> Goal: Could you put every line of the items below into a JSON list of strings, one string per line, with blank lines left out?

-- Start Stored data --

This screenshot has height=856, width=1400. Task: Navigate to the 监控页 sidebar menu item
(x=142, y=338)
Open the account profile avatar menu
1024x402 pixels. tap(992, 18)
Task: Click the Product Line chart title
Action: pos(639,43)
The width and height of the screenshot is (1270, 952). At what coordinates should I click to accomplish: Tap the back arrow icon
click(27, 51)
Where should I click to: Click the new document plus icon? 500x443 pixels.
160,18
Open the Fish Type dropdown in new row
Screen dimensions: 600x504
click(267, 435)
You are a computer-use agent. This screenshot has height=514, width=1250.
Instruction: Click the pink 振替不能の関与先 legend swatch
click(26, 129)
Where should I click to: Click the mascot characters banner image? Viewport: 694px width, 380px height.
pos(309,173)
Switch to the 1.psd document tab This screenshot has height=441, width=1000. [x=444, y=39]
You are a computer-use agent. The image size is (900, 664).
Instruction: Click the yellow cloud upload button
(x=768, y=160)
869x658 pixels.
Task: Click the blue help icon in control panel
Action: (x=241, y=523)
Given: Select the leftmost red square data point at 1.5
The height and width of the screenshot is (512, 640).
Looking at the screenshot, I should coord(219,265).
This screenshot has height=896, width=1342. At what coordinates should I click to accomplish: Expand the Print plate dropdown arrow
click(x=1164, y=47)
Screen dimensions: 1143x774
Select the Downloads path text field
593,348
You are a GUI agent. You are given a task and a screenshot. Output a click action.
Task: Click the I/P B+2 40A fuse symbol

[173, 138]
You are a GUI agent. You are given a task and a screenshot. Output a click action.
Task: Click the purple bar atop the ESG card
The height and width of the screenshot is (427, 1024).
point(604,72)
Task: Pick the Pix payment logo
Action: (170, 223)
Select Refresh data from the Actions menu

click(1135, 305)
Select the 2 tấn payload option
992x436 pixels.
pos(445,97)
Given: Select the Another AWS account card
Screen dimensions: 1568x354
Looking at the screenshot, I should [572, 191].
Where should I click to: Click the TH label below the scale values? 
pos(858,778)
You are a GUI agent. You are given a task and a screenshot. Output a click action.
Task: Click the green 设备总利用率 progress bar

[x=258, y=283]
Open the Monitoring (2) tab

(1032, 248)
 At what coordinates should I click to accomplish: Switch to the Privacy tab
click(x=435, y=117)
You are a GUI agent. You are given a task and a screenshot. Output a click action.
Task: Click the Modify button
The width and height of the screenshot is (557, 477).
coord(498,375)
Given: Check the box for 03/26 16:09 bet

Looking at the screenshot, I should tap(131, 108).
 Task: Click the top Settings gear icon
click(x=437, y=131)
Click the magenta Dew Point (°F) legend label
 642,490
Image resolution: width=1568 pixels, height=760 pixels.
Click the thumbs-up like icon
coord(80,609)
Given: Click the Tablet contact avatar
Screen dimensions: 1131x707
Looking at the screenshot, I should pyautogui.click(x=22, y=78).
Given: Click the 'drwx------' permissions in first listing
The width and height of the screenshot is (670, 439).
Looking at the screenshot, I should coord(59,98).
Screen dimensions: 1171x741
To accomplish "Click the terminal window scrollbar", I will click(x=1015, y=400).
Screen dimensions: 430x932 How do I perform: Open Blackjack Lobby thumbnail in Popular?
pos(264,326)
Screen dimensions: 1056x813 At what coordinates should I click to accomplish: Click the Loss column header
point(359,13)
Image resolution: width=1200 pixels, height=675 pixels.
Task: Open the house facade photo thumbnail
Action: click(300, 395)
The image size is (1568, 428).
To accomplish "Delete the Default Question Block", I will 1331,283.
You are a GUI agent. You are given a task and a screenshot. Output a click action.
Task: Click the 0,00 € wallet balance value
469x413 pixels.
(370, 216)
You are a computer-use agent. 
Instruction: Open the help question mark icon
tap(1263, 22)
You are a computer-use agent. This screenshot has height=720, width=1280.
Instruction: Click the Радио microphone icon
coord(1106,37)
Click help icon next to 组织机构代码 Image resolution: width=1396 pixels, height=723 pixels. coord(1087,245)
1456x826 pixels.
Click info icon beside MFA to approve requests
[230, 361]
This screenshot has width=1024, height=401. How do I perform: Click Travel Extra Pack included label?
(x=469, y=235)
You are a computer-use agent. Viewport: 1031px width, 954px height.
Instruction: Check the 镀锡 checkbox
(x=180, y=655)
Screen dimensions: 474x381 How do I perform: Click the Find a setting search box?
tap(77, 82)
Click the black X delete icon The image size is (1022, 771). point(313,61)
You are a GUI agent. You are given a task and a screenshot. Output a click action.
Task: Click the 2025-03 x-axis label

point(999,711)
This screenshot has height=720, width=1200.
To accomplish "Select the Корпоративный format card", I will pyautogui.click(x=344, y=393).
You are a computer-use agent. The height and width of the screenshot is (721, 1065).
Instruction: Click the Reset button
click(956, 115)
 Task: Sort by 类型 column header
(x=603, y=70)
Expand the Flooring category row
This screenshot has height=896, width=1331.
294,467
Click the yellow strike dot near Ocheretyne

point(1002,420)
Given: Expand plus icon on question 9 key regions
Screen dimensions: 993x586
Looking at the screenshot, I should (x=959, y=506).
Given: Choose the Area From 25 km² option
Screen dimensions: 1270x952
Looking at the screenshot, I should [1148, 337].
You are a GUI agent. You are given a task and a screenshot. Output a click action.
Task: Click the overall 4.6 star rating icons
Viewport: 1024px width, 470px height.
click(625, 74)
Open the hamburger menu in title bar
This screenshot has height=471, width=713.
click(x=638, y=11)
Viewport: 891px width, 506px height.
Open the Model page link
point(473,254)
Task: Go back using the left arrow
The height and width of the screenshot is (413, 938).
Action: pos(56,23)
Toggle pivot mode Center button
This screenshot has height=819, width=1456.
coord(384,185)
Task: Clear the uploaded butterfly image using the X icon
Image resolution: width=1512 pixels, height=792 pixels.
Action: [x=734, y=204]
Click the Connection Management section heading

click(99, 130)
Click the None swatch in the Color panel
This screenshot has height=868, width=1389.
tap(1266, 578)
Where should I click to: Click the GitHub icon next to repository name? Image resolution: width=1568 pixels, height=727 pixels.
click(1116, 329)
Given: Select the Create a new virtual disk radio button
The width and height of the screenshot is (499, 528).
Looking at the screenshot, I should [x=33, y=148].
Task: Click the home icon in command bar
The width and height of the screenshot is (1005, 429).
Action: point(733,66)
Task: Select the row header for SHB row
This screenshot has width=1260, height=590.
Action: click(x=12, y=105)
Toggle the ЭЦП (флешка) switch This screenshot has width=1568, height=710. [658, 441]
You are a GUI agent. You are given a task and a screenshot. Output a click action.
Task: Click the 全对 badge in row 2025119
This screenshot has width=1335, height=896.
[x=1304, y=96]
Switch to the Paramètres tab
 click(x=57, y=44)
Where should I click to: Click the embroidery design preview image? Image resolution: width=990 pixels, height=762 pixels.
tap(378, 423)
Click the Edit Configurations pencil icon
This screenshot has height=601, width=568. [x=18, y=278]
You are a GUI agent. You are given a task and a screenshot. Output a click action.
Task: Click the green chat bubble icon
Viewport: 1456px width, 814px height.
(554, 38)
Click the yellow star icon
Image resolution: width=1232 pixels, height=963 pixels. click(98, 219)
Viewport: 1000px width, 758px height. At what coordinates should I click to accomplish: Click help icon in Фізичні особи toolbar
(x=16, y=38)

-- End Stored data --

> Answer to the task:
[
  "This screenshot has height=856, width=1400. Task: Navigate to the 监控页 sidebar menu item",
  "(x=142, y=338)",
  "Open the account profile avatar menu",
  "1024x402 pixels. tap(992, 18)",
  "Task: Click the Product Line chart title",
  "Action: pos(639,43)",
  "The width and height of the screenshot is (1270, 952). At what coordinates should I click to accomplish: Tap the back arrow icon",
  "click(27, 51)",
  "Where should I click to: Click the new document plus icon? 500x443 pixels.",
  "160,18",
  "Open the Fish Type dropdown in new row",
  "Screen dimensions: 600x504",
  "click(267, 435)",
  "You are a computer-use agent. This screenshot has height=514, width=1250.",
  "Instruction: Click the pink 振替不能の関与先 legend swatch",
  "click(26, 129)",
  "Where should I click to: Click the mascot characters banner image? Viewport: 694px width, 380px height.",
  "pos(309,173)",
  "Switch to the 1.psd document tab This screenshot has height=441, width=1000. [x=444, y=39]",
  "You are a computer-use agent. The image size is (900, 664).",
  "Instruction: Click the yellow cloud upload button",
  "(x=768, y=160)",
  "869x658 pixels.",
  "Task: Click the blue help icon in control panel",
  "Action: (x=241, y=523)",
  "Given: Select the leftmost red square data point at 1.5",
  "The height and width of the screenshot is (512, 640).",
  "Looking at the screenshot, I should coord(219,265).",
  "This screenshot has height=896, width=1342. At what coordinates should I click to accomplish: Expand the Print plate dropdown arrow",
  "click(x=1164, y=47)",
  "Screen dimensions: 1143x774",
  "Select the Downloads path text field",
  "593,348",
  "You are a GUI agent. You are given a task and a screenshot. Output a click action.",
  "Task: Click the I/P B+2 40A fuse symbol",
  "[173, 138]",
  "You are a GUI agent. You are given a task and a screenshot. Output a click action.",
  "Task: Click the purple bar atop the ESG card",
  "The height and width of the screenshot is (427, 1024).",
  "point(604,72)",
  "Task: Pick the Pix payment logo",
  "Action: (170, 223)",
  "Select Refresh data from the Actions menu",
  "click(1135, 305)",
  "Select the 2 tấn payload option",
  "992x436 pixels.",
  "pos(445,97)",
  "Given: Select the Another AWS account card",
  "Screen dimensions: 1568x354",
  "Looking at the screenshot, I should [572, 191].",
  "Where should I click to: Click the TH label below the scale values? ",
  "pos(858,778)",
  "You are a GUI agent. You are given a task and a screenshot. Output a click action.",
  "Task: Click the green 设备总利用率 progress bar",
  "[x=258, y=283]",
  "Open the Monitoring (2) tab",
  "(1032, 248)",
  " At what coordinates should I click to accomplish: Switch to the Privacy tab",
  "click(x=435, y=117)",
  "You are a GUI agent. You are given a task and a screenshot. Output a click action.",
  "Task: Click the Modify button",
  "The width and height of the screenshot is (557, 477).",
  "coord(498,375)",
  "Given: Check the box for 03/26 16:09 bet",
  "Looking at the screenshot, I should tap(131, 108).",
  " Task: Click the top Settings gear icon",
  "click(x=437, y=131)",
  "Click the magenta Dew Point (°F) legend label",
  " 642,490",
  "Image resolution: width=1568 pixels, height=760 pixels.",
  "Click the thumbs-up like icon",
  "coord(80,609)",
  "Given: Click the Tablet contact avatar",
  "Screen dimensions: 1131x707",
  "Looking at the screenshot, I should pyautogui.click(x=22, y=78).",
  "Given: Click the 'drwx------' permissions in first listing",
  "The width and height of the screenshot is (670, 439).",
  "Looking at the screenshot, I should coord(59,98).",
  "Screen dimensions: 1171x741",
  "To accomplish \"Click the terminal window scrollbar\", I will click(x=1015, y=400).",
  "Screen dimensions: 430x932 How do I perform: Open Blackjack Lobby thumbnail in Popular?",
  "pos(264,326)",
  "Screen dimensions: 1056x813 At what coordinates should I click to accomplish: Click the Loss column header",
  "point(359,13)",
  "Image resolution: width=1200 pixels, height=675 pixels.",
  "Task: Open the house facade photo thumbnail",
  "Action: click(300, 395)",
  "The image size is (1568, 428).",
  "To accomplish \"Delete the Default Question Block\", I will 1331,283.",
  "You are a GUI agent. You are given a task and a screenshot. Output a click action.",
  "Task: Click the 0,00 € wallet balance value",
  "469x413 pixels.",
  "(370, 216)",
  "You are a computer-use agent. ",
  "Instruction: Open the help question mark icon",
  "tap(1263, 22)",
  "You are a computer-use agent. This screenshot has height=720, width=1280.",
  "Instruction: Click the Радио microphone icon",
  "coord(1106,37)",
  "Click help icon next to 组织机构代码 Image resolution: width=1396 pixels, height=723 pixels. coord(1087,245)",
  "1456x826 pixels.",
  "Click info icon beside MFA to approve requests",
  "[230, 361]",
  "This screenshot has width=1024, height=401. How do I perform: Click Travel Extra Pack included label?",
  "(x=469, y=235)",
  "You are a computer-use agent. Viewport: 1031px width, 954px height.",
  "Instruction: Check the 镀锡 checkbox",
  "(x=180, y=655)",
  "Screen dimensions: 474x381 How do I perform: Click the Find a setting search box?",
  "tap(77, 82)",
  "Click the black X delete icon The image size is (1022, 771). point(313,61)",
  "You are a GUI agent. You are given a task and a screenshot. Output a click action.",
  "Task: Click the 2025-03 x-axis label",
  "point(999,711)",
  "This screenshot has height=720, width=1200.",
  "To accomplish \"Select the Корпоративный format card\", I will pyautogui.click(x=344, y=393).",
  "You are a computer-use agent. The height and width of the screenshot is (721, 1065).",
  "Instruction: Click the Reset button",
  "click(956, 115)",
  " Task: Sort by 类型 column header",
  "(x=603, y=70)",
  "Expand the Flooring category row",
  "This screenshot has height=896, width=1331.",
  "294,467",
  "Click the yellow strike dot near Ocheretyne",
  "point(1002,420)",
  "Given: Expand plus icon on question 9 key regions",
  "Screen dimensions: 993x586",
  "Looking at the screenshot, I should (x=959, y=506).",
  "Given: Choose the Area From 25 km² option",
  "Screen dimensions: 1270x952",
  "Looking at the screenshot, I should [1148, 337].",
  "You are a GUI agent. You are given a task and a screenshot. Output a click action.",
  "Task: Click the overall 4.6 star rating icons",
  "Viewport: 1024px width, 470px height.",
  "click(625, 74)",
  "Open the hamburger menu in title bar",
  "This screenshot has height=471, width=713.",
  "click(x=638, y=11)",
  "Viewport: 891px width, 506px height.",
  "Open the Model page link",
  "point(473,254)",
  "Task: Go back using the left arrow",
  "The height and width of the screenshot is (413, 938).",
  "Action: pos(56,23)",
  "Toggle pivot mode Center button",
  "This screenshot has height=819, width=1456.",
  "coord(384,185)",
  "Task: Clear the uploaded butterfly image using the X icon",
  "Image resolution: width=1512 pixels, height=792 pixels.",
  "Action: [x=734, y=204]",
  "Click the Connection Management section heading",
  "click(99, 130)",
  "Click the None swatch in the Color panel",
  "This screenshot has height=868, width=1389.",
  "tap(1266, 578)",
  "Where should I click to: Click the GitHub icon next to repository name? Image resolution: width=1568 pixels, height=727 pixels.",
  "click(1116, 329)",
  "Given: Select the Create a new virtual disk radio button",
  "The width and height of the screenshot is (499, 528).",
  "Looking at the screenshot, I should [x=33, y=148].",
  "Task: Click the home icon in command bar",
  "The width and height of the screenshot is (1005, 429).",
  "Action: point(733,66)",
  "Task: Select the row header for SHB row",
  "This screenshot has width=1260, height=590.",
  "Action: click(x=12, y=105)",
  "Toggle the ЭЦП (флешка) switch This screenshot has width=1568, height=710. [658, 441]",
  "You are a GUI agent. You are given a task and a screenshot. Output a click action.",
  "Task: Click the 全对 badge in row 2025119",
  "This screenshot has width=1335, height=896.",
  "[x=1304, y=96]",
  "Switch to the Paramètres tab",
  " click(x=57, y=44)",
  "Where should I click to: Click the embroidery design preview image? Image resolution: width=990 pixels, height=762 pixels.",
  "tap(378, 423)",
  "Click the Edit Configurations pencil icon",
  "This screenshot has height=601, width=568. [x=18, y=278]",
  "You are a GUI agent. You are given a task and a screenshot. Output a click action.",
  "Task: Click the green chat bubble icon",
  "Viewport: 1456px width, 814px height.",
  "(554, 38)",
  "Click the yellow star icon",
  "Image resolution: width=1232 pixels, height=963 pixels. click(98, 219)",
  "Viewport: 1000px width, 758px height. At what coordinates should I click to accomplish: Click help icon in Фізичні особи toolbar",
  "(x=16, y=38)"
]